Absolut. Auch Lettering-Kurse sind gerade schwer in Mode, also das Zeichnen von Schrift – nicht zu verwechseln mit der Kalligrafie. Eine der drei bekanntesten Lettering-Expertinnen sitzt übrigens auch in Berlin: die gebürtige Argentinierin Martina Flor.
Was meinen Sie: Wären Sie in einem früheren Leben Schildermaler geworden?
Ich würde gerne beide Techniken beherrschen: Lettering und Kalligrafie. Am konsequentesten wird das in Den Haag gelehrt, wo die besten Schriftentwerfer studieren. Und den einflussreichsten Lehrer dort haben wir dieses Jahr auf unserer Typo-Konferenz. Leider nur mit einem Filminterview, weil der 83-jährige Gerrit Noordzij nicht mehr reisen möchte. Also haben wir ihn besucht und mit ihm gesprochen, um seine Philosophie besser zu verstehen. Er sagte: Der gedruckte Buchstabe kommt immer vom Schreiben her.
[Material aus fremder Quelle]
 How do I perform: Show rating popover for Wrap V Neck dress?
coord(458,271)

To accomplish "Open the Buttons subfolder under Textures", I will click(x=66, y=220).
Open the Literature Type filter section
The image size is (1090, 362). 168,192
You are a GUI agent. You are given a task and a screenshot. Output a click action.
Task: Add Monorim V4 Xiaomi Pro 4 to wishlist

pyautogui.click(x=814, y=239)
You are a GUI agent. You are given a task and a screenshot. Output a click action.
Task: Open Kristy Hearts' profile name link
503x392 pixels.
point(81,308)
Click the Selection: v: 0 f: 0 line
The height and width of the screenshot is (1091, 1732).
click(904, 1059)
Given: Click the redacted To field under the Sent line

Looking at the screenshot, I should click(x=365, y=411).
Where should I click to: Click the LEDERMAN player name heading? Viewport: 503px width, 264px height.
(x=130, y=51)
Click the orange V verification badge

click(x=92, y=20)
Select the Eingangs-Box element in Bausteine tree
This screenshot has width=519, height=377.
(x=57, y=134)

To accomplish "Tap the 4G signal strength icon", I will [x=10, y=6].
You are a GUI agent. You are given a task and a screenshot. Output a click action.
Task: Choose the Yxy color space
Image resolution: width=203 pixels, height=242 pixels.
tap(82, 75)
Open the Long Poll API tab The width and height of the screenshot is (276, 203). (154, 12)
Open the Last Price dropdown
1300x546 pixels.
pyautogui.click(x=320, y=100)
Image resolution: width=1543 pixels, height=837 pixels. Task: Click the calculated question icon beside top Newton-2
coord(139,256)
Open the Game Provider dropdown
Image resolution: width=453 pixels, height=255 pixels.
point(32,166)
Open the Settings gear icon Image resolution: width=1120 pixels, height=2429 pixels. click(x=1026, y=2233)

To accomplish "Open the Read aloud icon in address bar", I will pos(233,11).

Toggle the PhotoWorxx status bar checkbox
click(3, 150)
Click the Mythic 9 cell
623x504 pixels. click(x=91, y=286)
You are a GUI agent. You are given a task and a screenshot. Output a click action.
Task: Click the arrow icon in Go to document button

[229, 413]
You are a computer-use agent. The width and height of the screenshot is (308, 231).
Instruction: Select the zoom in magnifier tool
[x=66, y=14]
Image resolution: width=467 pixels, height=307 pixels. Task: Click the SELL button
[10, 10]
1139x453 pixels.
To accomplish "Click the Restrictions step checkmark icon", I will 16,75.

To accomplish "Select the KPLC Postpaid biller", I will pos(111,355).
Aber wir schreiben ja immer weniger mit der Hand.
Leider. Als ich Noordzji fragte, was daraus folgt, sagte er: Die Schrift geht zugrunde. Ich bin nicht so pessimistisch, auch wenn die Kinder in der Schule nur noch die unverbundene Schrift lernen. Diese Kulturtechnik lebt sicher weiter. Aber sie wird nicht mehr zur Allgemeinbildung gehören. In Zukunft werden unsere Kinder das Schönschreiben im Privatunterricht erlernen. Das hätte mir auch geholfen – ich finde meine Handschrift bis heute hässlich.